The album was created on a very low budget; it was supposedly recorded almost entirely with a ReVox tape recorder, a borrowed Rolanddrum machine belonging to Kit Hain, a small, preset Roland bass synthesizer, and an NEDSynclavier, belonging to producer Mike Thorne. The group caused some controversy in the UK over the song "Sex Dwarf", the music video of which was banned for explicit, S&M-related content.
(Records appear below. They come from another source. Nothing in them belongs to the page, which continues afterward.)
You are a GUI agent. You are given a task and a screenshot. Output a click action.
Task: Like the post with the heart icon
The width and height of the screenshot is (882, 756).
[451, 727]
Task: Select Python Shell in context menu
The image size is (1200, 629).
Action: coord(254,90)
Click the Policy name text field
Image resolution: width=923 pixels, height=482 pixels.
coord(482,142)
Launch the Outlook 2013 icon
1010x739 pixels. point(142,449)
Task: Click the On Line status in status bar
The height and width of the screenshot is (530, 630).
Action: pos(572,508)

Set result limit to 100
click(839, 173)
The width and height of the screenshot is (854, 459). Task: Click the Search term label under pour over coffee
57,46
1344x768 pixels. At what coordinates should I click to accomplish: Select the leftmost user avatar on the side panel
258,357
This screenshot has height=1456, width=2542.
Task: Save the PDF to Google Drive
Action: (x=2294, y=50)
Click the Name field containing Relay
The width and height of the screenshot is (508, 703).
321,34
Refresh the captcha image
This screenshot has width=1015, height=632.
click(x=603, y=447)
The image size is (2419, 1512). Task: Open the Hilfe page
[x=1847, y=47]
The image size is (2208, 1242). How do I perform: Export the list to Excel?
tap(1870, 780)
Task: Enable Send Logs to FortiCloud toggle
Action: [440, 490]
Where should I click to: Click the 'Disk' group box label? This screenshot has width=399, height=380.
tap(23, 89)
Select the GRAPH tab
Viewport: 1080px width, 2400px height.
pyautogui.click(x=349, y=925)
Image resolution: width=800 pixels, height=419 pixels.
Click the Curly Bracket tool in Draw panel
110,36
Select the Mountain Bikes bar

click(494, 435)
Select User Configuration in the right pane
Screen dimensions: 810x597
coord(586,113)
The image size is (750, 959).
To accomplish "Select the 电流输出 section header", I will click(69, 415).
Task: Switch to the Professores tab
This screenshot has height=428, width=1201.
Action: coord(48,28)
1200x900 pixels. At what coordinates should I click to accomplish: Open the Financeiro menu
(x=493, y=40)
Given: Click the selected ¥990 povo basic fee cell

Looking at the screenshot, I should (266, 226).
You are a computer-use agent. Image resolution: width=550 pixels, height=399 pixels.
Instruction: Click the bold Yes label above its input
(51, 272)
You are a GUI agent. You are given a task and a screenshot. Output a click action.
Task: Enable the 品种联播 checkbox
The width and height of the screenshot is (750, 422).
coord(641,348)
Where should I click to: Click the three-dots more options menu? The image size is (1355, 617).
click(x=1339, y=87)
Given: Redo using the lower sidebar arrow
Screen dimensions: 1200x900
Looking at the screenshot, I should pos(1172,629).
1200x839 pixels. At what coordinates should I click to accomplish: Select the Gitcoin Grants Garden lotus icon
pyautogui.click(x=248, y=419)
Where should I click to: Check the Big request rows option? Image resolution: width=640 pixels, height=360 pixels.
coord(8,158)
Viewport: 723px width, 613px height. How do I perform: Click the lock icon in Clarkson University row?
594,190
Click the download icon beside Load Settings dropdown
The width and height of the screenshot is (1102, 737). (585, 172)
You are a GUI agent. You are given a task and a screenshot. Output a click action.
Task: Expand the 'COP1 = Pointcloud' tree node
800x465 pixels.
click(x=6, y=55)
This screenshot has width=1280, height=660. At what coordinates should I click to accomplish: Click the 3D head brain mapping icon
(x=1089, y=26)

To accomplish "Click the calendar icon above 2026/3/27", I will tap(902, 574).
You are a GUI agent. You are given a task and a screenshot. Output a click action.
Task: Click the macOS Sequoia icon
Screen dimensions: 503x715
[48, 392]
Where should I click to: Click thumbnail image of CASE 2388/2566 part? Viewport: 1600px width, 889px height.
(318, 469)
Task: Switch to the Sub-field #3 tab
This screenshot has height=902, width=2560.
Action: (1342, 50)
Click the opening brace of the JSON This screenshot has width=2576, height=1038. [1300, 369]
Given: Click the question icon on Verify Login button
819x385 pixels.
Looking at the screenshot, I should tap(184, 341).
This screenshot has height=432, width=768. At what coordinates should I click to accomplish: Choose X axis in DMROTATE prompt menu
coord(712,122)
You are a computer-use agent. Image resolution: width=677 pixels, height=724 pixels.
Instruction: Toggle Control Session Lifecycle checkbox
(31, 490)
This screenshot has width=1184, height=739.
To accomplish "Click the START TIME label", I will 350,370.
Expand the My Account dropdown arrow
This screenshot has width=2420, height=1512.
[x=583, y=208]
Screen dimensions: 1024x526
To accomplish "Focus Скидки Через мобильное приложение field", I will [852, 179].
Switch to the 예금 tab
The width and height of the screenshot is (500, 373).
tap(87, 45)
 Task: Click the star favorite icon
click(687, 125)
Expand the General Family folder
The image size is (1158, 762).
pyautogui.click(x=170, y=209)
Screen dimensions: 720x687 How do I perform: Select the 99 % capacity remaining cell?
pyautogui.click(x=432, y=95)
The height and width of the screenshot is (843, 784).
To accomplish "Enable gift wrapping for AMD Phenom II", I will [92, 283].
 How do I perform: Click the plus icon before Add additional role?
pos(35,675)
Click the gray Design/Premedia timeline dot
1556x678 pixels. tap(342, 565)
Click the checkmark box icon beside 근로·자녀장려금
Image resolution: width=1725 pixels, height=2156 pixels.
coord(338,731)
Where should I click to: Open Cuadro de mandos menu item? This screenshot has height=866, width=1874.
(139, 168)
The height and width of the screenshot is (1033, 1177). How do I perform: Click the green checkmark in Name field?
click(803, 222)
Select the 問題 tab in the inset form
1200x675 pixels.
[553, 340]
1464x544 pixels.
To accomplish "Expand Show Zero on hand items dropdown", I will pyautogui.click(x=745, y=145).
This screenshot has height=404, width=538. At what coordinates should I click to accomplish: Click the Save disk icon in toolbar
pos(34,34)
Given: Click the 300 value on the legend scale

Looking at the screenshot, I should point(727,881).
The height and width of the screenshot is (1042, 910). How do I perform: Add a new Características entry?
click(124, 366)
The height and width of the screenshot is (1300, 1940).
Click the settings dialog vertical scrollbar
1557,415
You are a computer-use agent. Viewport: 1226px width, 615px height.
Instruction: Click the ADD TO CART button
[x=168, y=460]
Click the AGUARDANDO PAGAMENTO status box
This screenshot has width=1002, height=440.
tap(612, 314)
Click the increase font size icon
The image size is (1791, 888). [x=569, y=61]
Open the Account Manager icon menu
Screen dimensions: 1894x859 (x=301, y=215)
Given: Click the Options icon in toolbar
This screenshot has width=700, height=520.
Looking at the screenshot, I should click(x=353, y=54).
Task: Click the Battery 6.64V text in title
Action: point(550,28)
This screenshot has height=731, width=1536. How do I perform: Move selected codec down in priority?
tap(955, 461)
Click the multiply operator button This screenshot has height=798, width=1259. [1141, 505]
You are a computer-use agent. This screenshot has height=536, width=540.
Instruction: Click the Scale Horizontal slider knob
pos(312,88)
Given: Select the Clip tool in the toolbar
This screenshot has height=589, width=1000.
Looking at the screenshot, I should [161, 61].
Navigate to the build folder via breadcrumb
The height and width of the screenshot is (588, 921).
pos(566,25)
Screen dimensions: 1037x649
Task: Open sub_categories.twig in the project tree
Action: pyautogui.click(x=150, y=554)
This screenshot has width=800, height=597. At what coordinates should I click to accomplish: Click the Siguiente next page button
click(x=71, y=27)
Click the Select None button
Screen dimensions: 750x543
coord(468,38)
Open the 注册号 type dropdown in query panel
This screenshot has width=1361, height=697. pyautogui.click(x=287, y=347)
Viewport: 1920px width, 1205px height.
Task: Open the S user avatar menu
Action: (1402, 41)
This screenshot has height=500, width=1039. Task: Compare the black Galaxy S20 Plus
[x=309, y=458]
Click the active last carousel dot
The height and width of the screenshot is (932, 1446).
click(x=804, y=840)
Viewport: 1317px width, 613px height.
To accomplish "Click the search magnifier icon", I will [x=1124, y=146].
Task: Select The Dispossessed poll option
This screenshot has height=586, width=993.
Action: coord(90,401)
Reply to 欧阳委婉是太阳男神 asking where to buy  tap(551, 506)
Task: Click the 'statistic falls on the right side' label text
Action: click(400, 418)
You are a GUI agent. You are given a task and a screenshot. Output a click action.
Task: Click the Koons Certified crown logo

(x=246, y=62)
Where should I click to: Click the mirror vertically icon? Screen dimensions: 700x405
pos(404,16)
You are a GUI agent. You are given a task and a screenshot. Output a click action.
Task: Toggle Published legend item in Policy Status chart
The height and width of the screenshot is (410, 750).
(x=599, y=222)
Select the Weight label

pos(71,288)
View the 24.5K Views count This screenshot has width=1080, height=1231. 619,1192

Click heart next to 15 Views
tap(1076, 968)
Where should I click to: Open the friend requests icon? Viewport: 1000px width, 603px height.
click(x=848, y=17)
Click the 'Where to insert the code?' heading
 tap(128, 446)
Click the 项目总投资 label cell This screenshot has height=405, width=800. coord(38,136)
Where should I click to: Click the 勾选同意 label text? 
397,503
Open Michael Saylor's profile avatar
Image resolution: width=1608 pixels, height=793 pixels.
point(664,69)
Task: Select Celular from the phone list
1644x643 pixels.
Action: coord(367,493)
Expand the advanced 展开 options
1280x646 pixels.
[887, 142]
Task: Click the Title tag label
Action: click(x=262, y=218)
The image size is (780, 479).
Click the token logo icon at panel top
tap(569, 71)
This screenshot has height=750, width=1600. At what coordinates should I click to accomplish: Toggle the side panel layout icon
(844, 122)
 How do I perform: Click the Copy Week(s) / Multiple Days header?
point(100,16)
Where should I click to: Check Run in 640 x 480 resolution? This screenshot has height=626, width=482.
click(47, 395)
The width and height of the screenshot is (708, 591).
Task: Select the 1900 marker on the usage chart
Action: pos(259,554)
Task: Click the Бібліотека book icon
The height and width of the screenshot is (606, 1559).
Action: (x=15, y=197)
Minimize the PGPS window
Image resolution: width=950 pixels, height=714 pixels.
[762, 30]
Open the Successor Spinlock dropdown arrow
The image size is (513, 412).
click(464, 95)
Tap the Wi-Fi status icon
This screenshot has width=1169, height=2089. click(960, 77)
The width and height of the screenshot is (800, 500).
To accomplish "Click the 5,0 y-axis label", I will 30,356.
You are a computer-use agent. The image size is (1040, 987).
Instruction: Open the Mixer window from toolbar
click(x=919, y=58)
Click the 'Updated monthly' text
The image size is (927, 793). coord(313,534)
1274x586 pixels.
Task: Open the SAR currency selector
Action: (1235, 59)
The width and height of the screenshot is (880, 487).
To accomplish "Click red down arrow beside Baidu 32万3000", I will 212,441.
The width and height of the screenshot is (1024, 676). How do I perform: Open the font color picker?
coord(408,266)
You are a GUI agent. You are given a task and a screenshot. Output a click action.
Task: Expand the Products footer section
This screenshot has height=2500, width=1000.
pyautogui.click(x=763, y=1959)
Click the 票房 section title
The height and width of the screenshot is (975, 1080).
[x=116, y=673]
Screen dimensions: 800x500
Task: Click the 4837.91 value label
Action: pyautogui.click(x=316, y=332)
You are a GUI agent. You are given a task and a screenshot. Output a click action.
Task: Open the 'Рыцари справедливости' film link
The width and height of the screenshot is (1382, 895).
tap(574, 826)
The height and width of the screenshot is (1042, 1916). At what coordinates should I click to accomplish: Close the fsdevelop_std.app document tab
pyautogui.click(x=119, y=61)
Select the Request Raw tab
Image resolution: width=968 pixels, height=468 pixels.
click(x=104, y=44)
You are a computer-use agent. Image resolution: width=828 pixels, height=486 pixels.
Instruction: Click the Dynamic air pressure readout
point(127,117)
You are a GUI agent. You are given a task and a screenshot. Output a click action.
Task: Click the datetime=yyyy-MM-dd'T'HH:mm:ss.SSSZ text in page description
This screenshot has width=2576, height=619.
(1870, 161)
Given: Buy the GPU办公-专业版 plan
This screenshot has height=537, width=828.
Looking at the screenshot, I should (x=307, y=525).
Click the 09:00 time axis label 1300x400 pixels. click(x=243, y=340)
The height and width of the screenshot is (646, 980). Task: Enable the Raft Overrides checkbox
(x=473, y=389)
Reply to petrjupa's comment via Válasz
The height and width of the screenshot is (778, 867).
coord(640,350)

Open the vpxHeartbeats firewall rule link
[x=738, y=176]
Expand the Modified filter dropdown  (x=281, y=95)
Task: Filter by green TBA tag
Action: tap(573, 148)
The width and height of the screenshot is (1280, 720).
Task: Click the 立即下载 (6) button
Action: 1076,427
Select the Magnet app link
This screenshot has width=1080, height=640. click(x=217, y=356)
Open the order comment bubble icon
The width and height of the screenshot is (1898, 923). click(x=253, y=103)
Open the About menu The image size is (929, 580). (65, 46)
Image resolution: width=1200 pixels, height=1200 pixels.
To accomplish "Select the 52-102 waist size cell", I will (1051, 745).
Reviews for the album were mixed. Melody Maker said, "Non-Stop Erotic Cabaret... confronts clubland with its patchy past, rubs perspective in its pretty painted face and acts like it means nothing... Aggressively embarrassing, Cabaret is the brashest, most brilliant and least-caring indictment of pop music's bankruptcy I've ever heard. No compassion, no sorrow, no joy, it just faces facts and moves to the motions... Like traditional cabaret, the whole thing parodies true emotion and like the best subversive cabaret its shallowness makes those devalued emotions even more painful... the very real decadence of this album springs from its callous realisation of pop's impotency, and yet its bored resignation to the ritual." However, NME found the album's premise was hollow, complaining that "the Soft Cell sex strategy should offer something spicy, rude and even a little wonderful... but Soft Cell are conceptualists who rely on too many preconceptions and play around with too many ideas to convince you of any personal energy or commitment... Soft Cell are very plain fare – unspectacular music and very drab and flat lyrics, wrapped in a hint of special promise which is never realised."